══ RECORDS PROVIDED

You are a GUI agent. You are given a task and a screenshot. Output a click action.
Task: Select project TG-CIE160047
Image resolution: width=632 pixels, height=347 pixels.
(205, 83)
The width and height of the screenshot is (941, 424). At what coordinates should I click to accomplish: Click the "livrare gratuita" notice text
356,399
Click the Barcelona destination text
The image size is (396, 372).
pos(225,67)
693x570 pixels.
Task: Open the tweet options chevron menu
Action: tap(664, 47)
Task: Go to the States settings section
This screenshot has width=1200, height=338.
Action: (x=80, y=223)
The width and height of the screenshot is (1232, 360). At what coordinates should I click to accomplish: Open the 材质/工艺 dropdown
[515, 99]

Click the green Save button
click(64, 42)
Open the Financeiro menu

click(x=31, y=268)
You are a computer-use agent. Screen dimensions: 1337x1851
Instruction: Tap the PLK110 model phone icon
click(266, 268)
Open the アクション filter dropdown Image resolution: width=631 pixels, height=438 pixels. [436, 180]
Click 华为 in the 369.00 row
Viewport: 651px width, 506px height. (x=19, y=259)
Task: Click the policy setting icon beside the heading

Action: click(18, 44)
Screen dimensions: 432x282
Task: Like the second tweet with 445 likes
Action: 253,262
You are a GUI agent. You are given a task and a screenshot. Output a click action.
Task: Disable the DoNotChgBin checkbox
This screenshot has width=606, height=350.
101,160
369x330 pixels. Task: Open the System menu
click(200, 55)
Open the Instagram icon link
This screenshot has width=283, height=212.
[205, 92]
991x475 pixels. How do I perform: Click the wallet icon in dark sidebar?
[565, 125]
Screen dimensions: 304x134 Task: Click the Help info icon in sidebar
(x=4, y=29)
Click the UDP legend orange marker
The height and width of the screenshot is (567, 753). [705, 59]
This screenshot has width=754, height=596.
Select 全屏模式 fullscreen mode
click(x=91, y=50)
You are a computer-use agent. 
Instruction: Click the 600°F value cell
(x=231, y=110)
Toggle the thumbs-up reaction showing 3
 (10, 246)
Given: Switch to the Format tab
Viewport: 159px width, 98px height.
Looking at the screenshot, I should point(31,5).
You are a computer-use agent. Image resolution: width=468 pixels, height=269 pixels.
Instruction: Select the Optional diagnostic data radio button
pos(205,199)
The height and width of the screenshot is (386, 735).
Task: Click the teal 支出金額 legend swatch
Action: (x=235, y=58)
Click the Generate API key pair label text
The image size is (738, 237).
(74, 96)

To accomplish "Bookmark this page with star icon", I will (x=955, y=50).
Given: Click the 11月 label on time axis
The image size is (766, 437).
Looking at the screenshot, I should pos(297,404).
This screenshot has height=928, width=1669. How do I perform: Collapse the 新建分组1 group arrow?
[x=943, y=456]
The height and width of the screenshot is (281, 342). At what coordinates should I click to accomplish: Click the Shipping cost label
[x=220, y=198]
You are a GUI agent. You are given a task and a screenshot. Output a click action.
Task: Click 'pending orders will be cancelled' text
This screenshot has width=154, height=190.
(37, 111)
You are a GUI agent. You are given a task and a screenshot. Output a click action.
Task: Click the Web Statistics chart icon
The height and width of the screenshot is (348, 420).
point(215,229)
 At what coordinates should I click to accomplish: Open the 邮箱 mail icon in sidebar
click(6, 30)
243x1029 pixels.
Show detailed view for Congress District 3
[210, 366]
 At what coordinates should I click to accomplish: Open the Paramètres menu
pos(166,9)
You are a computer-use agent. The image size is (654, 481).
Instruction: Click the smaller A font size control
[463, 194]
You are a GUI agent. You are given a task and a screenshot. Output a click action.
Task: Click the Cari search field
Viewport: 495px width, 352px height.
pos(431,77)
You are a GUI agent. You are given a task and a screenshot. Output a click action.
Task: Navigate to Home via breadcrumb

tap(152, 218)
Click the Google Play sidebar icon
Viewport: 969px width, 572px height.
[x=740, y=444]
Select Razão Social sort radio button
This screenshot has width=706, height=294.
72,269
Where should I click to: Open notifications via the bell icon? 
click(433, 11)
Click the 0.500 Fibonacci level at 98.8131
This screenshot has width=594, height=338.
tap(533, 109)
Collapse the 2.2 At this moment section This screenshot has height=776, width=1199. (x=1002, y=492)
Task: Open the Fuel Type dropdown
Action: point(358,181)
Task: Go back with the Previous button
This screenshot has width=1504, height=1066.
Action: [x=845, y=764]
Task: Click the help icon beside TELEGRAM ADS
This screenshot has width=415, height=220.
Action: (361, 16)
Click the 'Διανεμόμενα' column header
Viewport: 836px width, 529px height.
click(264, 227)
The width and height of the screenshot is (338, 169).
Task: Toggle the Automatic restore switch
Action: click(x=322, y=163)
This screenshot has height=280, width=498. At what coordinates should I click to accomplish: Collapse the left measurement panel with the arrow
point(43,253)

════

**WORK INSTRUCTION:**
From the data, pick out every line that includes "will".

**REPLY:**
To accomplish "Bookmark this page with star icon", I will (x=955, y=50).
Task: Click 'pending orders will be cancelled' text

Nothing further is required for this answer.